Plus grave  : la fracture entre le défenseur et les supporteurs phocéens est devenue abyssale au fil des mois, les fans –  une véritable force à l’OM, avec un poids politique au club et un pouvoir de nuisance que l’on ne retrouve nulle part ailleurs dans l’Hexagone  – ne supportant plus le décalage entre les performances du joueur et ses postures sur les réseaux sociaux, sa leçon de morale quand il se filme faisant l’aumône à un sans-abri («Avez-vous aidé quelqu’un aujourd’hui, ou avez-vous juste passé votre temps à critiquer quelqu’un  ?» sous-entendu lui), le même conversant dans un désert avec un chameau ou mimant dans sa voiture une saynète de réconciliation-rupture avec un type déguisé en panda (symbole d’antiracisme, à son idée) sur le siège passager.

Grève du bus

Partant, la thèse du traquenard est dans le paysage, certains joueurs du club ayant par le passé subi des violences (car-jacking, saucissonnages) ayant précipité des départs raccords avec le souhait des directions de l’époque. Une hypothèse invalidée tant par ceux qui naviguent aujourd’hui dans les arcanes d’un club phocéen qui a changé de main à plusieurs reprises depuis cette sombre époque, même si le défenseur se fait insulter et provoquer après l’entraînement ou sur les réseaux sociaux depuis des mois, que par les témoins directs de la scène de jeudi. Qui décrivent plutôt un suicide sportif, celui d’un joueur au bout du déclin, ressentant ses mises à l’écart sous le prétexte de blessures bidons comme autant d’humiliations, et dont l’orgueil incomparable commande de sortir autrement qu’en anonyme poussé à la retraite par des types plus jeunes que lui.
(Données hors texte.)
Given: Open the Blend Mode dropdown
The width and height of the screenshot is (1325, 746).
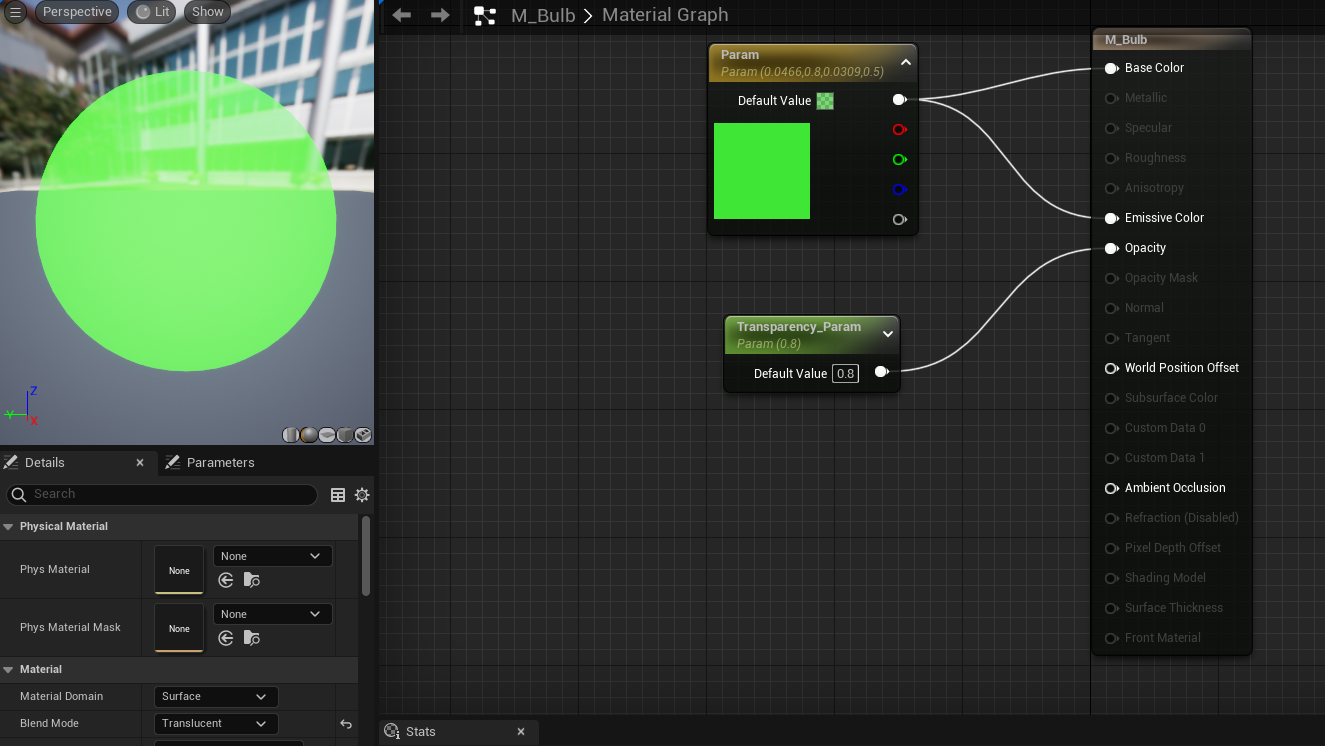Looking at the screenshot, I should (215, 723).
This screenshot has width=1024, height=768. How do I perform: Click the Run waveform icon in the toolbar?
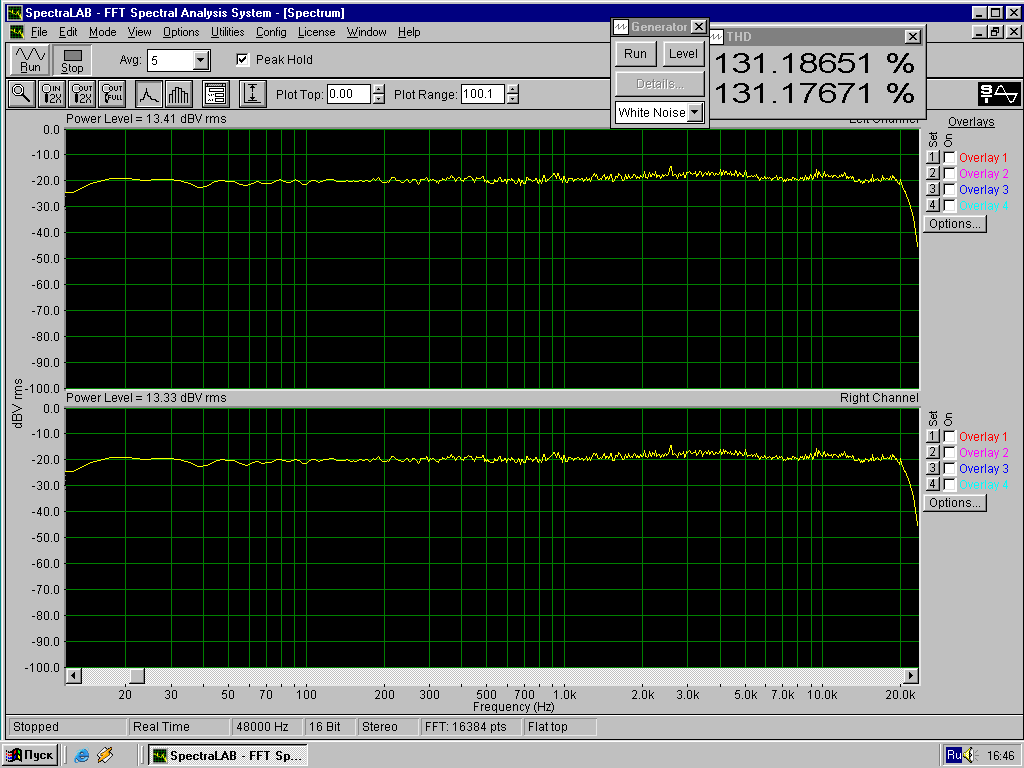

Pour notre part, on a toujours croisé un type à part, s’évertuant –  et souvent de manière excessive, voire gênante  – à endosser des causes dépassant à la fois sa personne et son mandat. Comme à Knysna, le jour de la fameuse grève du bus où le capitaine qu’il fut s’est employé, dans une posture que cet homme profondément croyant imaginait christique, à limiter la casse (une grève de l’entraînement et non du match contre l’Afrique du Sud à venir, qui aurait poussé les instances internationales du foot à rayer la sélection tricolore de la carte) puis à prendre pour tout le monde, et notamment pour des types qui ne méritaient pas son sacrifice.

Au fil des années, le joueur a ainsi entretenu une forme de schizophrénie  : traître pour le grand public, héros en interne. Débouchant sur un autre dédoublement : véritable ministre des Affaires tricolores avec les attitudes protectrices et le méta-discours qui va avec jusqu’à sa dernière sélection à l’automne 2016, en souffrance sur le terrain. Jusqu’au naufrage marseillais. La commission de discipline de l’UEFA statuera le 10 novembre.